There are some things everyone should know how to do: CPR, first aid, and recognizing the signs of a stroke. Dr. Jennifer Majersik is director of the University of Utah Stroke Center. She says it’s crucial to get to the hospital immediately if you think you or someone else is having a stroke. In this podcast, she tells you how to recognize if you or someone else is having a stroke and what to do if you determine that they are. Take a few minutes to listen to this podcast and learn how to potentially save a life.

Episode Transcript

Interviewer: Your ability to recognize strokes symptoms can make all the difference if a loved one has a stroke, especially for their quality life afterward. We'll talk about that next, on The Scope.

You know, there are some things that everybody should be able to do, CPR, first aid and recognizing signs of a stroke. Dr. Jennifer Majersik is the Director of the University of Utah Stroke Center and a stroke specialist. And unlike the other conditions, the faster you realize that somebody has a stroke and the faster you get them help, really affects the rest of their life in a way that like no other disease really does.

Time is Brain

Dr. Majersik: That's right because stroke has such a powerful impact on our lives both from a disability perspective and a quality of life perspective. And we actually have treatment. If you can treat a stroke early then you're less likely to have disability later.

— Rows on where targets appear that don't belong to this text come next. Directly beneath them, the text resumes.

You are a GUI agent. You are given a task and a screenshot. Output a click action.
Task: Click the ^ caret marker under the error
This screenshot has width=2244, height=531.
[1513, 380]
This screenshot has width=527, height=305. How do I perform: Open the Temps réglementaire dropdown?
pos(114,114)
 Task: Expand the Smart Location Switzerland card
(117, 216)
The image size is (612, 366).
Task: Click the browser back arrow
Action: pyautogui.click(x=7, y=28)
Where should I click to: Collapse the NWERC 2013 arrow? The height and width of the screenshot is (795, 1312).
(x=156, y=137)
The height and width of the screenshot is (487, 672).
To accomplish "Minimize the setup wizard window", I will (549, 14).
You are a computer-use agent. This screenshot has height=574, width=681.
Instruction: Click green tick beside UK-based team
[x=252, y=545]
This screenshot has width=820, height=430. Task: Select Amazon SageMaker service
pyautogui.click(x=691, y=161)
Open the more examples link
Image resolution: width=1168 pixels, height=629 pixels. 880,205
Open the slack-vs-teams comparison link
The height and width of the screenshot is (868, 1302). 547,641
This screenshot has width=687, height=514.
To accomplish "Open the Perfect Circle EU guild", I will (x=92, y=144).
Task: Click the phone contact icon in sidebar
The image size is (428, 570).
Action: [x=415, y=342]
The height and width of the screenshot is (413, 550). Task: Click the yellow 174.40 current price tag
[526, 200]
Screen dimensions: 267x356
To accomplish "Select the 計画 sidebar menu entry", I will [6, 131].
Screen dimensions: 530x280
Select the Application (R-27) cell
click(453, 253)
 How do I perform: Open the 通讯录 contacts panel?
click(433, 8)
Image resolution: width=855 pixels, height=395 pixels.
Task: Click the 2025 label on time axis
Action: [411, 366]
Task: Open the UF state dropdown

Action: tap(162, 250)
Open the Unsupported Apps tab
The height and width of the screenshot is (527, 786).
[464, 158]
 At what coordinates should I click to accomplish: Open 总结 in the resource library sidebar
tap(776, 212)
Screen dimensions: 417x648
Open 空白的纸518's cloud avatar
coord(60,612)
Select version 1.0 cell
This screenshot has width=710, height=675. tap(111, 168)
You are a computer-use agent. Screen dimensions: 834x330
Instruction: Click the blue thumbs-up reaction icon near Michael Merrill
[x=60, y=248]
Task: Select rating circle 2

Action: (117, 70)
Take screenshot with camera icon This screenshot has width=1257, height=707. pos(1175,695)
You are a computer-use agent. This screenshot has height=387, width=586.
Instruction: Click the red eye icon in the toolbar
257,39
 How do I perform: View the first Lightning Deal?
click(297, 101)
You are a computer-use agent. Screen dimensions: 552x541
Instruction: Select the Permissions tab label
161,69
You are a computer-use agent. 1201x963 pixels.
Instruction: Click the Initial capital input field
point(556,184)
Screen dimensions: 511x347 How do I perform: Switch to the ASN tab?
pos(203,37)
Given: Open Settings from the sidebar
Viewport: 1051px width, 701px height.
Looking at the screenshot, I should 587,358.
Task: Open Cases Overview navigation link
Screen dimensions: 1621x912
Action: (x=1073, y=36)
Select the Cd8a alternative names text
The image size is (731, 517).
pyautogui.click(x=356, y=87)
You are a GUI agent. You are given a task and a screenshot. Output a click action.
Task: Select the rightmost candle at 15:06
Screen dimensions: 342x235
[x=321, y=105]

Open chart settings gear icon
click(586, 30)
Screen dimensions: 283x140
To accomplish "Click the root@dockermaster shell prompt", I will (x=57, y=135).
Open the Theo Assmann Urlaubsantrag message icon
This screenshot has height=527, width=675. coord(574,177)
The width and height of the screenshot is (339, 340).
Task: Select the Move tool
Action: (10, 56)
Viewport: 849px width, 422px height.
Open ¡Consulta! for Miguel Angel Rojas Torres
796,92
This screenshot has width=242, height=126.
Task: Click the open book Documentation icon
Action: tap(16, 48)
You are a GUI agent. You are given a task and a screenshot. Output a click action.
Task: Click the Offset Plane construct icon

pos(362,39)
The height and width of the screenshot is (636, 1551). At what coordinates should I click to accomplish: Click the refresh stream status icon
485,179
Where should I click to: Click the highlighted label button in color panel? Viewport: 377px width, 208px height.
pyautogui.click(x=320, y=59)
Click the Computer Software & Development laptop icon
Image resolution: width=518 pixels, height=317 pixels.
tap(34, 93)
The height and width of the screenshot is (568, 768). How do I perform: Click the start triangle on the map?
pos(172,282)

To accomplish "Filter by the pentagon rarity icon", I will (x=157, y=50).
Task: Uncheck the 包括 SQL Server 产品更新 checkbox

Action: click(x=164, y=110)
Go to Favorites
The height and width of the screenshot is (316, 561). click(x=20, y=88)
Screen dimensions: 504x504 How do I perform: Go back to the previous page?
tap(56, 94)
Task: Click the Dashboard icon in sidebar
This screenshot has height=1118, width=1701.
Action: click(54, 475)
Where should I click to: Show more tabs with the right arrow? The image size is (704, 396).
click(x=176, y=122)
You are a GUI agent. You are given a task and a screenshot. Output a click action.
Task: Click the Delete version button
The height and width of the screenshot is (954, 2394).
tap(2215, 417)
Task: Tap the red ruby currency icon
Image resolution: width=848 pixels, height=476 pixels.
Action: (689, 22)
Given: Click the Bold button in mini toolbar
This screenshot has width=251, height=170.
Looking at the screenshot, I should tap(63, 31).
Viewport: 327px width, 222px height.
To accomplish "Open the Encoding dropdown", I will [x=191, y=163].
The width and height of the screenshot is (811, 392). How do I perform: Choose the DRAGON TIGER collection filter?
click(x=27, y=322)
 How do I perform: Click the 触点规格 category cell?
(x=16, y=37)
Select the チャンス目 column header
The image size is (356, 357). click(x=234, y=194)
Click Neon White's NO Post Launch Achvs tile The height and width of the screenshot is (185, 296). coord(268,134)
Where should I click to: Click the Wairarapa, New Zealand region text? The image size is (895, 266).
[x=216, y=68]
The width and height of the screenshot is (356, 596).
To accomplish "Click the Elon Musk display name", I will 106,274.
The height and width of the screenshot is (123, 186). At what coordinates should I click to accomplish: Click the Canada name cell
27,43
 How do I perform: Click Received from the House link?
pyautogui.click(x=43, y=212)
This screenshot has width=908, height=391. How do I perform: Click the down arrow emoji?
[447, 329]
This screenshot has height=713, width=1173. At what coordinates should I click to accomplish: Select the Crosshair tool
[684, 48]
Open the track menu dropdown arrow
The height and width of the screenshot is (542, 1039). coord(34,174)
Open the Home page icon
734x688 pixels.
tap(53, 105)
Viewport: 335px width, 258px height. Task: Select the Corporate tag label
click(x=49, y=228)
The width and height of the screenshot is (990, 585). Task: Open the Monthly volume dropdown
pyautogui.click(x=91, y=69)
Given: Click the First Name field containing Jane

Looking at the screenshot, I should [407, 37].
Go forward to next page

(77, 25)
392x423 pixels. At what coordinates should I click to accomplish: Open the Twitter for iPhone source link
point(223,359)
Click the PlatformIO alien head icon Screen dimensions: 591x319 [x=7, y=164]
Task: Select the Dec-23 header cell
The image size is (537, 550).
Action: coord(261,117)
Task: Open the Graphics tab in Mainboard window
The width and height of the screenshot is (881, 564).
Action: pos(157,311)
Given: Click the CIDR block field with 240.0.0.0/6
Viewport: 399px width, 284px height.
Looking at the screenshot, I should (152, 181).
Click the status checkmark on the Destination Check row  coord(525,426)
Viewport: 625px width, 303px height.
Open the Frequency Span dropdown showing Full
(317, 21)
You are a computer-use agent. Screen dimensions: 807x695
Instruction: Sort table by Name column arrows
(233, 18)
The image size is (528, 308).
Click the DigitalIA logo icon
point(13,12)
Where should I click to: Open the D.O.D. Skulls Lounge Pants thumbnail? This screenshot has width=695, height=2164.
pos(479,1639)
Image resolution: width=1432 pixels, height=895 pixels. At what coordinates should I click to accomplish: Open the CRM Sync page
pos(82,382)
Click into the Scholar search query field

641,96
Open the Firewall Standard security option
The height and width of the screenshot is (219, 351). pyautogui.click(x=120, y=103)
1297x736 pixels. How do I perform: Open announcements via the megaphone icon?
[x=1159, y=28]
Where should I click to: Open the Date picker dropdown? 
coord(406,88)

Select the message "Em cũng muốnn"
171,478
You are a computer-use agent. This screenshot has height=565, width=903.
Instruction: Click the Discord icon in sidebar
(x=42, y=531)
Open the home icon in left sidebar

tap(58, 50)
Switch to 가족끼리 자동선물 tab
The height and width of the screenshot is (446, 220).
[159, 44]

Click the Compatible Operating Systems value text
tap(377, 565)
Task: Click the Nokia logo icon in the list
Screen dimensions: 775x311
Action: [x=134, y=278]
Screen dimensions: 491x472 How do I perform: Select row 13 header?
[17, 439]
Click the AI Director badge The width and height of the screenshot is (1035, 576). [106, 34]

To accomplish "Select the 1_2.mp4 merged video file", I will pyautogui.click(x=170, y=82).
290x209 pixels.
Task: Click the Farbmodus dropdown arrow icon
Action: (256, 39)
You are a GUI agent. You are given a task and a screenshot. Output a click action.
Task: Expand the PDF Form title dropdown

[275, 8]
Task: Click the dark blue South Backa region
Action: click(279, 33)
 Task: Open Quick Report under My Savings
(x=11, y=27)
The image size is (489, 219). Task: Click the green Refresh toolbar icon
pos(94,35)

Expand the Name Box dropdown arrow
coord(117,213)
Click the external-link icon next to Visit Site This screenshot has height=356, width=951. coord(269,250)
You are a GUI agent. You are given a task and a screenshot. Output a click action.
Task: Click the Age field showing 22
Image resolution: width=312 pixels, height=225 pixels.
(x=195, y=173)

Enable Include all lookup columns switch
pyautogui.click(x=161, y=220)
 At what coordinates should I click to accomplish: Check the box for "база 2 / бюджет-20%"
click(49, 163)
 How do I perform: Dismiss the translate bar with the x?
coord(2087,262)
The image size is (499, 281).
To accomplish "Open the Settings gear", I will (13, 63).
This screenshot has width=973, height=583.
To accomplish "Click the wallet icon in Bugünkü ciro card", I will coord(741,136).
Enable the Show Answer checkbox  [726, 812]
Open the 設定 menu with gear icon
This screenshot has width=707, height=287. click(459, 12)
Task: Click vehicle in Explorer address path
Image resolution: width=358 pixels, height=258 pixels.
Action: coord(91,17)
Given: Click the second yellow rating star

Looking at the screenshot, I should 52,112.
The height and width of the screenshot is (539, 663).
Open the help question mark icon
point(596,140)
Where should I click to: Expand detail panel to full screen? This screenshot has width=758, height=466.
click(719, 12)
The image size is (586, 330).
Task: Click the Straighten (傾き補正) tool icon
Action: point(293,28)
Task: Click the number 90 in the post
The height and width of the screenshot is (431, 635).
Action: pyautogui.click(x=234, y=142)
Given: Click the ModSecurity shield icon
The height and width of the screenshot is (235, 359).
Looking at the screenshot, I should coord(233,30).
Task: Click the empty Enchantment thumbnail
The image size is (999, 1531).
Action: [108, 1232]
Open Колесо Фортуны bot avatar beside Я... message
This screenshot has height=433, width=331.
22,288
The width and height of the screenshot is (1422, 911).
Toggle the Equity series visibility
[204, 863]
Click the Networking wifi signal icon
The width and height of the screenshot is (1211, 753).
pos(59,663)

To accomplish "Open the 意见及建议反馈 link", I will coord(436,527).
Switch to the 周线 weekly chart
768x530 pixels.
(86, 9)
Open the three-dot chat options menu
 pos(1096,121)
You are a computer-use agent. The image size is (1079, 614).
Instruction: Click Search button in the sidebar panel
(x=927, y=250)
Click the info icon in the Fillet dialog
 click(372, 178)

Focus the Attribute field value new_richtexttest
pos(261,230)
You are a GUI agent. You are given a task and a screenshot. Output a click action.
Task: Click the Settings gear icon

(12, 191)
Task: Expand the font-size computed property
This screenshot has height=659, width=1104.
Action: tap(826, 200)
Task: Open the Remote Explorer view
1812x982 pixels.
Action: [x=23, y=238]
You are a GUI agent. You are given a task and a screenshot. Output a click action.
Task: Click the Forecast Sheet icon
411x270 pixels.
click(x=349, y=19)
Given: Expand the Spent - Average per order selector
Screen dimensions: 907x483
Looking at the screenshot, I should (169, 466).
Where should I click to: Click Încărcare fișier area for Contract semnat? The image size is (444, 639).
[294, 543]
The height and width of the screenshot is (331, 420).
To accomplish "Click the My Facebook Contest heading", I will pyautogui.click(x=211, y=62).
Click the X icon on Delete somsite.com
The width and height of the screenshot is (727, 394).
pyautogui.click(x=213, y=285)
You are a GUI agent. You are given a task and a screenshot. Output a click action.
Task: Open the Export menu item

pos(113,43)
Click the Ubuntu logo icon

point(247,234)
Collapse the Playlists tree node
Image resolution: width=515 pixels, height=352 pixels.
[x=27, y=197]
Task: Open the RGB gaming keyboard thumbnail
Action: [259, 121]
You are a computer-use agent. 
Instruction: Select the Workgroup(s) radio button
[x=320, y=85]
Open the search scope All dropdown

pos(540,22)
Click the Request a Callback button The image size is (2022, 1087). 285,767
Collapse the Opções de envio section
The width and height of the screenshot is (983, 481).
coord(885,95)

Interviewer: I've heard time is brain.

Dr. Majersik: Right. I think that was coined about two decades ago right around the time that TPA was introduced which is the medicine for acute stroke. And if you are one of the very few people in the United States who receives TPA, you have 30% better chance or higher chance of having a better outcome. And that better outcome really matters. It's like walking out of the hospital going back to work, taking care of your family, not just wiggling your pinky or something that may not just critical to you, but things that really affect how you are able to take care of yourself and to live a full life.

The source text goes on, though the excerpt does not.